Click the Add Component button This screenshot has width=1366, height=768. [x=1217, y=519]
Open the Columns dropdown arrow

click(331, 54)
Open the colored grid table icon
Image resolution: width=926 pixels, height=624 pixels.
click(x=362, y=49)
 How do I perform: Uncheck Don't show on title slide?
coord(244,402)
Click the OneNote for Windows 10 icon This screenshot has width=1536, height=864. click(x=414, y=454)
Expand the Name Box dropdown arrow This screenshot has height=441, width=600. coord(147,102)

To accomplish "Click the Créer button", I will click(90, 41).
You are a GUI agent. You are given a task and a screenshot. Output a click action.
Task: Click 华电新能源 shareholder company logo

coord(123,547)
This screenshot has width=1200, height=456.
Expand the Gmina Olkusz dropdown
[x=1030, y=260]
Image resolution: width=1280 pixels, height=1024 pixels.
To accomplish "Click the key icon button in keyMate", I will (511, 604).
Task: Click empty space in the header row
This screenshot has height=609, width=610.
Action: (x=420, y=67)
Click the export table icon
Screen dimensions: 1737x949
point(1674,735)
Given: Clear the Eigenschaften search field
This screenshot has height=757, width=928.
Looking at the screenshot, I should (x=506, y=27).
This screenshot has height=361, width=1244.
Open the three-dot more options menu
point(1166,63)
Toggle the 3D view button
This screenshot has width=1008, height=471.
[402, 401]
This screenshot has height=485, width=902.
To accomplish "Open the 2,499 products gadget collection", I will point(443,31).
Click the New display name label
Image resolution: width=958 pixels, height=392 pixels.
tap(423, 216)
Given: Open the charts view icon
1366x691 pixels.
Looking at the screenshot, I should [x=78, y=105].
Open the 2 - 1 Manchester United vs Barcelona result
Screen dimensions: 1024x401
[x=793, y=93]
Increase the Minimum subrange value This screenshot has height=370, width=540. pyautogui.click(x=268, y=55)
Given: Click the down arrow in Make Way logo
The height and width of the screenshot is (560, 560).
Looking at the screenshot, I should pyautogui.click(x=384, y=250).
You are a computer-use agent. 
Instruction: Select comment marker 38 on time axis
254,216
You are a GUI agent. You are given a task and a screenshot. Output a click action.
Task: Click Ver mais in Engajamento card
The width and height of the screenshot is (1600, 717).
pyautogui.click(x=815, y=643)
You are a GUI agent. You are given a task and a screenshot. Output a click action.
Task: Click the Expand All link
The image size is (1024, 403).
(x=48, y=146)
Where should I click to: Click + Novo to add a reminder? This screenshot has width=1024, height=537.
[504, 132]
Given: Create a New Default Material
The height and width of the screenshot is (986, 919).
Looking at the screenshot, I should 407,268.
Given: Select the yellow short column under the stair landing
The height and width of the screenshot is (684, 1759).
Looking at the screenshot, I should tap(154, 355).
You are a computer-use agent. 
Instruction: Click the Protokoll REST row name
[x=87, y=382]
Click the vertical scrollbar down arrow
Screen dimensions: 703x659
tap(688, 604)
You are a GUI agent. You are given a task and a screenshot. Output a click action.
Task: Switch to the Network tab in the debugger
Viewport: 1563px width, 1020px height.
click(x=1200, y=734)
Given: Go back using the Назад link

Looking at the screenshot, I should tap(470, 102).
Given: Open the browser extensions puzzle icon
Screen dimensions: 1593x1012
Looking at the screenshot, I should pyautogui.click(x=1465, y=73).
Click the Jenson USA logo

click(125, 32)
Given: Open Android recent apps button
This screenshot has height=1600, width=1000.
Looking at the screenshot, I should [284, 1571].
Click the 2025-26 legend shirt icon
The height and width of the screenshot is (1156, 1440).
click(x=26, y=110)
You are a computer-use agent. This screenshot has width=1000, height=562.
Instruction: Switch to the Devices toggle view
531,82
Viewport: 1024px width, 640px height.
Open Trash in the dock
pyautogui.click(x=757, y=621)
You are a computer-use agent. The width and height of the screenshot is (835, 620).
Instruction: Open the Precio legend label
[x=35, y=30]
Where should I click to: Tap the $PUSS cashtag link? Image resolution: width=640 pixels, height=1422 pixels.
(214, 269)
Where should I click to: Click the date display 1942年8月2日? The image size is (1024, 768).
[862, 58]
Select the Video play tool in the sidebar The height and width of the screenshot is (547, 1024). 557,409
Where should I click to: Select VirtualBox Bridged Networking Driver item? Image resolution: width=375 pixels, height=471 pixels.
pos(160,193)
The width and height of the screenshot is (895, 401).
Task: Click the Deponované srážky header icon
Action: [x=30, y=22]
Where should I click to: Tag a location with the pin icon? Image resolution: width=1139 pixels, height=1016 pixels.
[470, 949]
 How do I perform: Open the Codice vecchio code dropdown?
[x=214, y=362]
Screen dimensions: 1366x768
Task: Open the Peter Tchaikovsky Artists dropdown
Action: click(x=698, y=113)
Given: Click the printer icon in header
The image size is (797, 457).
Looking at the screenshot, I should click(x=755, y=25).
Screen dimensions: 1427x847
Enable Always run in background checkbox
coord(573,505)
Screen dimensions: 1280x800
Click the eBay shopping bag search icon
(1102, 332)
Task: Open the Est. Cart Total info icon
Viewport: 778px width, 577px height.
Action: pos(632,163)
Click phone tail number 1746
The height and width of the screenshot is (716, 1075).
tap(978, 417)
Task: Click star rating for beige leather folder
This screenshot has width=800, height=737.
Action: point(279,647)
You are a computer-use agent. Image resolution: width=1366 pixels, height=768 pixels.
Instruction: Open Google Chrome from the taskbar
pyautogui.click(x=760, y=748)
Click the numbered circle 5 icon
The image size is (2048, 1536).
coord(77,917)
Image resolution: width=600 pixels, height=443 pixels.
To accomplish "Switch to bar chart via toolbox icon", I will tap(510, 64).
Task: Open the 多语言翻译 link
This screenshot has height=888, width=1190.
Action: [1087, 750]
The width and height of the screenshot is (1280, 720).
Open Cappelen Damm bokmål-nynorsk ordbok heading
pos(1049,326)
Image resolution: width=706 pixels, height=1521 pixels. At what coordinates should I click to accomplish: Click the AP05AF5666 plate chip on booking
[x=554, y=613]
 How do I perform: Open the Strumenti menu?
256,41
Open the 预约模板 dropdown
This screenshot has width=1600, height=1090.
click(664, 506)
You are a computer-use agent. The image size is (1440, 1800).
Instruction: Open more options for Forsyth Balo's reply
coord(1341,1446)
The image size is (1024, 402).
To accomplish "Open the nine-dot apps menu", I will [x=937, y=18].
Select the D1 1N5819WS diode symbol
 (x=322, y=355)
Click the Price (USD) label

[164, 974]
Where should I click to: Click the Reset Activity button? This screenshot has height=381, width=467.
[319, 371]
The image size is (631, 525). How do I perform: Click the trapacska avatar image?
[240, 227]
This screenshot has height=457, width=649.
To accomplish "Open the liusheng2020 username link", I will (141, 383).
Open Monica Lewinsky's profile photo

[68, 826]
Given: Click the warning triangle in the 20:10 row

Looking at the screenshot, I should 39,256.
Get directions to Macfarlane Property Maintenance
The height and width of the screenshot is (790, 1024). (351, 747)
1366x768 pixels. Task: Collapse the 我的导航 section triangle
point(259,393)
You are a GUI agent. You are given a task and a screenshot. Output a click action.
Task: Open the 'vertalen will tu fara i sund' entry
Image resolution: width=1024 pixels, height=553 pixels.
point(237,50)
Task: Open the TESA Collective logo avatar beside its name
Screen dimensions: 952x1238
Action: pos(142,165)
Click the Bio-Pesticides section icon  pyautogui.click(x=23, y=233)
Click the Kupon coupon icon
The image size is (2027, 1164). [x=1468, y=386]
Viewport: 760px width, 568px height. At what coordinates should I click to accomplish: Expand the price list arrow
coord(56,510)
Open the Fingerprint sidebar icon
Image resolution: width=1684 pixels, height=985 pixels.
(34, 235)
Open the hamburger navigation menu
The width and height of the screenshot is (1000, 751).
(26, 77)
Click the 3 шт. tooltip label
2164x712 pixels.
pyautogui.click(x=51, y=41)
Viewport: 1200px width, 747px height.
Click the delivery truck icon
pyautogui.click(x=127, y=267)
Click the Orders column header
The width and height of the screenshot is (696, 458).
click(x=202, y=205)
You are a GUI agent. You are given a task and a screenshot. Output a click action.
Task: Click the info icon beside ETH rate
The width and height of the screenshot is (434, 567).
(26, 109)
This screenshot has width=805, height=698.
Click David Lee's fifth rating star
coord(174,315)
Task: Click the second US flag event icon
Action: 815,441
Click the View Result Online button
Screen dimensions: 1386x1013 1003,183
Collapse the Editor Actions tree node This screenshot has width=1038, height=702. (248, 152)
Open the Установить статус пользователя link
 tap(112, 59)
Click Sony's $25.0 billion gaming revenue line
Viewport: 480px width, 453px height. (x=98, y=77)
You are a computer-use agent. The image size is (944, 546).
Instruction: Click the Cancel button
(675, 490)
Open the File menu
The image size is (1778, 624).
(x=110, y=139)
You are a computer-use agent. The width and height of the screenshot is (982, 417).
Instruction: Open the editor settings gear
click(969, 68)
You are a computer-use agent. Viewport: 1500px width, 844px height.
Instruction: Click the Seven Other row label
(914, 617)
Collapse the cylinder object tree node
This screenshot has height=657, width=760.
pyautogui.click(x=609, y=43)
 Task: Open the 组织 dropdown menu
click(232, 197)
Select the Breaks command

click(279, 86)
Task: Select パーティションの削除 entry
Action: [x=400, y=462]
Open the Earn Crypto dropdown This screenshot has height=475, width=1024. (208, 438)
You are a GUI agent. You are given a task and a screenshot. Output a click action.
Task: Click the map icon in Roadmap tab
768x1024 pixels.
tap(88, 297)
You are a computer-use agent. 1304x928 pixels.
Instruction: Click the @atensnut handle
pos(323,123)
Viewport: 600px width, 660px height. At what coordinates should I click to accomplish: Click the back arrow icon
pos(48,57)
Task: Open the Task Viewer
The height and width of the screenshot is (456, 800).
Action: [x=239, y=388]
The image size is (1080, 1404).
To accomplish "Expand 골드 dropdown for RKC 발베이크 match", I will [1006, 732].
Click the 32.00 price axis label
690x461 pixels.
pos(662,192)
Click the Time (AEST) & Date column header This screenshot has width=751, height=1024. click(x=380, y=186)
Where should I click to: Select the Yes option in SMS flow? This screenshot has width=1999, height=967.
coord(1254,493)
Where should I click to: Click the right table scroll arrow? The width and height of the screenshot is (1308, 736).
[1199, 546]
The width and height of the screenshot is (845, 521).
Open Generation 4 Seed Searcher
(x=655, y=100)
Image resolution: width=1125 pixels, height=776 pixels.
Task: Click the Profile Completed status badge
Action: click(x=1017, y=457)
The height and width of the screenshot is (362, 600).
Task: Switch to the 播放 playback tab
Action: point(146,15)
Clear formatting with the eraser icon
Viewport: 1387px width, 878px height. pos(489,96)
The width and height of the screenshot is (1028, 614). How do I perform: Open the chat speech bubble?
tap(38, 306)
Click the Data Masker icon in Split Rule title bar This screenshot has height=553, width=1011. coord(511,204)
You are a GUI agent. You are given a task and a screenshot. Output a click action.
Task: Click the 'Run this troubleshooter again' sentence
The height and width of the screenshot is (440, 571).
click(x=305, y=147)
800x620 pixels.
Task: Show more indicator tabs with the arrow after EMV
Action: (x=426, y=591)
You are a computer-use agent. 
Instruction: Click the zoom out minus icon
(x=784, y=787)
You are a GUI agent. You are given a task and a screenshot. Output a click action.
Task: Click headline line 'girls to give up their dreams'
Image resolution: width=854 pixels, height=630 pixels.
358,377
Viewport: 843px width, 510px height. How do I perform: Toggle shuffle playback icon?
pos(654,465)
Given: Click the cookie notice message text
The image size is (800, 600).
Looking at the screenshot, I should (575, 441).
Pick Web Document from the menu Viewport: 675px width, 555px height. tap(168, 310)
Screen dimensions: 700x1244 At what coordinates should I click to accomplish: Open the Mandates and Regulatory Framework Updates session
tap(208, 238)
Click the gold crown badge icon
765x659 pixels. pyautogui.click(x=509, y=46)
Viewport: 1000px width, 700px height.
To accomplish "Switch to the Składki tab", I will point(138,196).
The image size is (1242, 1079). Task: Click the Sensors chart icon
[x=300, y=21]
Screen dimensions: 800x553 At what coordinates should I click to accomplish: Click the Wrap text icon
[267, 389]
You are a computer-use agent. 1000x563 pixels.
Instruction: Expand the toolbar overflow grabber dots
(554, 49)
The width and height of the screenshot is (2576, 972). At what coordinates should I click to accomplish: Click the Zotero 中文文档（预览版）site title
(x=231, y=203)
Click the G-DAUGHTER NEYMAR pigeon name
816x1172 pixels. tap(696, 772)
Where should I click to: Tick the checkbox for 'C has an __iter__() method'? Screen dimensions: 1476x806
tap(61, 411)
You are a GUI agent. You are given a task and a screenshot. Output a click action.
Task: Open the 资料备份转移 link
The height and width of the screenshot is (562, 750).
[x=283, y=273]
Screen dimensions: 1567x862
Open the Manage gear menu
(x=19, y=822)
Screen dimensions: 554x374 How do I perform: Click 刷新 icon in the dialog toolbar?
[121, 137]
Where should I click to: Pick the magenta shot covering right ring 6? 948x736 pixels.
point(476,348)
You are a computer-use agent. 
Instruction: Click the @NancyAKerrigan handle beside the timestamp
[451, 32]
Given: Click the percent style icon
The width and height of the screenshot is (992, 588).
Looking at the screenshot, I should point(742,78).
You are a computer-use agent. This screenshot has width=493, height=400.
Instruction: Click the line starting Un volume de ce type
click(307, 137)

..............................

- [Work task]
All lines of the data above that include the word "apps" must be shown.

- [Response below]
Given: Open Android recent apps button
To accomplish "Open the nine-dot apps menu", I will [x=937, y=18].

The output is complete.